SCHEDULES

SCHEDULE 4S Abolition of Mandatory First Diet

Modifications etc. (not altering text)

C1The text of Schs. 2–4, Sch. 7 paras 8–11, 13, 16, 21, 24–49, 51–79 is in the form in which it was originally enacted: it was not reproduced in Statutes in Force and does not reflect any amendments or repeals which may have been made prior to 1.2.1991.

5For section 76 (notice for first diet) there shall be substituted the following sections—

76 Preliminary diet.

76(1)Subject to section 2OB(2) of this Act and to subsections (4) and (5) below, where a party within the appropriate period gives written notice to the court before which the trial is to take place and to the other parties—

(a)that he intends to raise a matter relating to the competency or relevancy of the indictment or to raise an objection such as is mentioned in section 108(1) of this Act, the court shall order that there be a diet before the trial diet ;

(b)that he intends to submit a plea in bar of trial or to apply for separation or conjunction of charges or trials or to make an application under section 151(2) of this Act, the court may make such order as is mentioned in paragraph (a) above ;

(c)that there is some point, as regards any matter not mentioned in paragraph (a) or (b) above, which could in his opinion be resolved with advantage before the trial and that he therefore applies for a diet to be held before the trial diet, the court may make such order as is mentioned in paragraph (a) above.

A party giving notice under this subsection shall specify in the notice the matter (or, as the case may be, the grounds of submission or the point) to which the notice relates.

(2)A diet ordered under subsection (1) above is in this Act referred to as a “preliminary diet”.

(3)The fact that a preliminary diet has been ordered on a particular notice under subsection (1) above shall not preclude the court’s consideration at that diet of any other such notice as is mentioned in that subsection, which has been intimated to the court and to the other parties at least 24 hours before that diet.

(4)Subject to subsection (5) below, the court may on ordering a preliminary diet postpone the trial diet for a period not exceeding 21 days ; and any such postponement (including, postponement for a period which by virtue of the said subsection (5) exceeds 21 days) shall not count towards any time limit applying in respect of the case.

(5)Any period mentioned in subsection (4) above may be extended by the High Court in respect of the case.

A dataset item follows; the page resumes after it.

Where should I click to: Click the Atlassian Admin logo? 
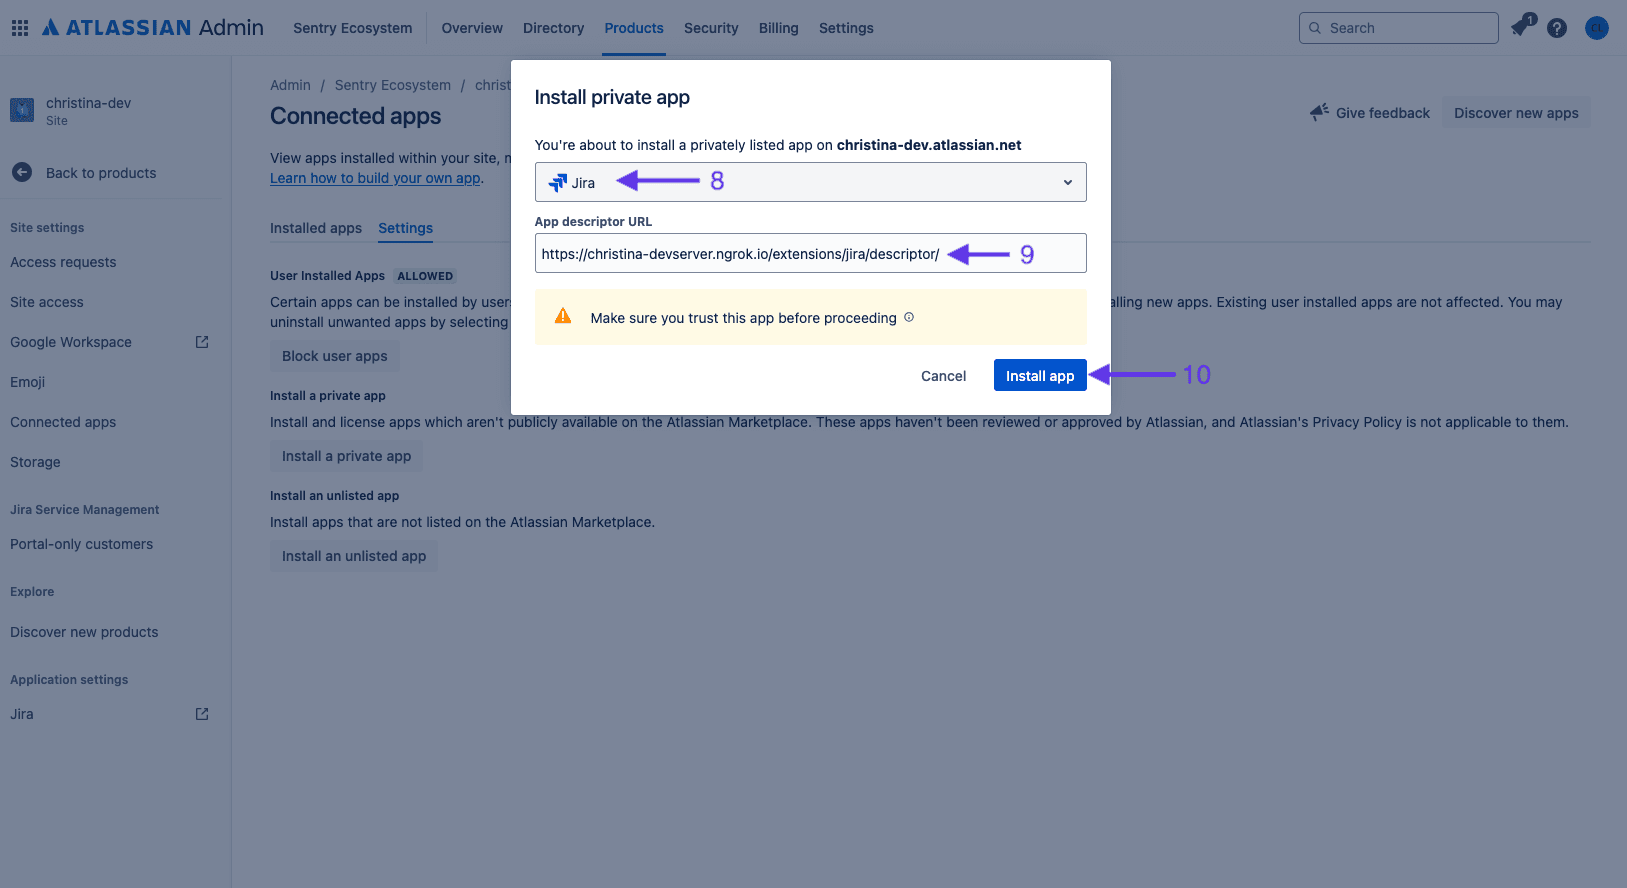coord(153,28)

(6)Where a preliminary diet is ordered the accused (or all the accused as the case may be) shall attend it ; and he (or they as the case may be) shall be required at the conclusion thereof to state how he pleads (or they plead) to the indictment:

Provided that if the court so permits the diet may proceed notwithstanding the absence of an accused.

(7)In subsection (1) above, “appropriate period” means as regards notice—

(a)under paragraph (a) of that subsection, the period of 15 clear days after service of the indictment ;

(b)under paragraph (b) of that subsection, the period from service of the indictment to 10 clear days before the trial diet ; and

(c)under paragraph (c) of that subsection, the period from service of the indictment to the trial diet.

76A Appeal in connection with preliminary diet.

76A(1)Without prejudice to any right of appeal under section 228 or 280A of this Act, a party may, with the leave of the court of first instance (granted either on the motion of that party or ex proprio motu) and in accordance with such procedure as may be prescribed by Act of Adjournal under this Act, appeal to the High Court against a decision at a preliminary diet, but any such appeal must be taken not later than 2 days after such decision.

(2)Where an appeal is taken under subsection (1) above, the High Court may postpone the trial diet for such period as appears to them to be appropriate and may, if they think fit, direct that such period (or some part of it) shall not count towards any time limit applying in respect of the case.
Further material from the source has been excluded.